=== Section Start ===

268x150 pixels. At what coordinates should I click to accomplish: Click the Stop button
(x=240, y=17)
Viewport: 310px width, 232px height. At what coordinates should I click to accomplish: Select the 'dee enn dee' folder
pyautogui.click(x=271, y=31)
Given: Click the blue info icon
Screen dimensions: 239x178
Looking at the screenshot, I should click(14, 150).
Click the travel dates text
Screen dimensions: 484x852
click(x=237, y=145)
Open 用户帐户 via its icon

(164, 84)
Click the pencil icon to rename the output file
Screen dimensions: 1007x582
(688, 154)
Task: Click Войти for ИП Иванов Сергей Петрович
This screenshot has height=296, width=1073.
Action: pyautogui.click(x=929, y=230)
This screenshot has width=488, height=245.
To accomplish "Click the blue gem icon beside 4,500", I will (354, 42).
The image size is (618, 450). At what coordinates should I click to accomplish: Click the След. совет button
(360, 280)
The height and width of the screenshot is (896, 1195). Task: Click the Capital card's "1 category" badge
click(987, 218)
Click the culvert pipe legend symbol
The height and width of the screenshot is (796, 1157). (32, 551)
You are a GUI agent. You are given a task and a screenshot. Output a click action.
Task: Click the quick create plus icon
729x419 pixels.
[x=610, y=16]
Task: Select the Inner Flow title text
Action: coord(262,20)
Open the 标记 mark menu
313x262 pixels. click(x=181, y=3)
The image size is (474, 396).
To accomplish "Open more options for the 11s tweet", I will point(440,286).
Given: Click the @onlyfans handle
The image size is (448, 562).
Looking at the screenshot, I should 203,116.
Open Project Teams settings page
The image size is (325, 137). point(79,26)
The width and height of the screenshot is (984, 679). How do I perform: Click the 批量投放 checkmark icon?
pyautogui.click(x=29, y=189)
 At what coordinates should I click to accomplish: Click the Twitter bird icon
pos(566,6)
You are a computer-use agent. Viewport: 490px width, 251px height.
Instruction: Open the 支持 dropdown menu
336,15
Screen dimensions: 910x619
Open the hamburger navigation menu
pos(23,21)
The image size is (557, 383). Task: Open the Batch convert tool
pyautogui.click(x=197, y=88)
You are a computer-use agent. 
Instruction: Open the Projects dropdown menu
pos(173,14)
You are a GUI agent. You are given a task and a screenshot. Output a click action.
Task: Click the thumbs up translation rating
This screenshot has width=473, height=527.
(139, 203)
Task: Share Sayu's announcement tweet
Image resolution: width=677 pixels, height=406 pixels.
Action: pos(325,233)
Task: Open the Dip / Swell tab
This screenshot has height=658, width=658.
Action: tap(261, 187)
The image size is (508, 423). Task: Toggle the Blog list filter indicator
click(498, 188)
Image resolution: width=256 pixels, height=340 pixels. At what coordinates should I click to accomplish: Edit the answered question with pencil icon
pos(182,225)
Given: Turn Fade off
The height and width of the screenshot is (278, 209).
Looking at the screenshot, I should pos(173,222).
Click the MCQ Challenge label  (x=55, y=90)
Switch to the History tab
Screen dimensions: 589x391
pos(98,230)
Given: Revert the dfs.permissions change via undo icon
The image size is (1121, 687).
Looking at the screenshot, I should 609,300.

=== Section End ===

## Work instructions:
A reply should hold exactly the lines from the one containing "Click the MCQ" through the end of the data above, nothing more.

## Output for this exercise:
Click the MCQ Challenge label  (x=55, y=90)
Switch to the History tab
Screen dimensions: 589x391
pos(98,230)
Given: Revert the dfs.permissions change via undo icon
The image size is (1121, 687).
Looking at the screenshot, I should 609,300.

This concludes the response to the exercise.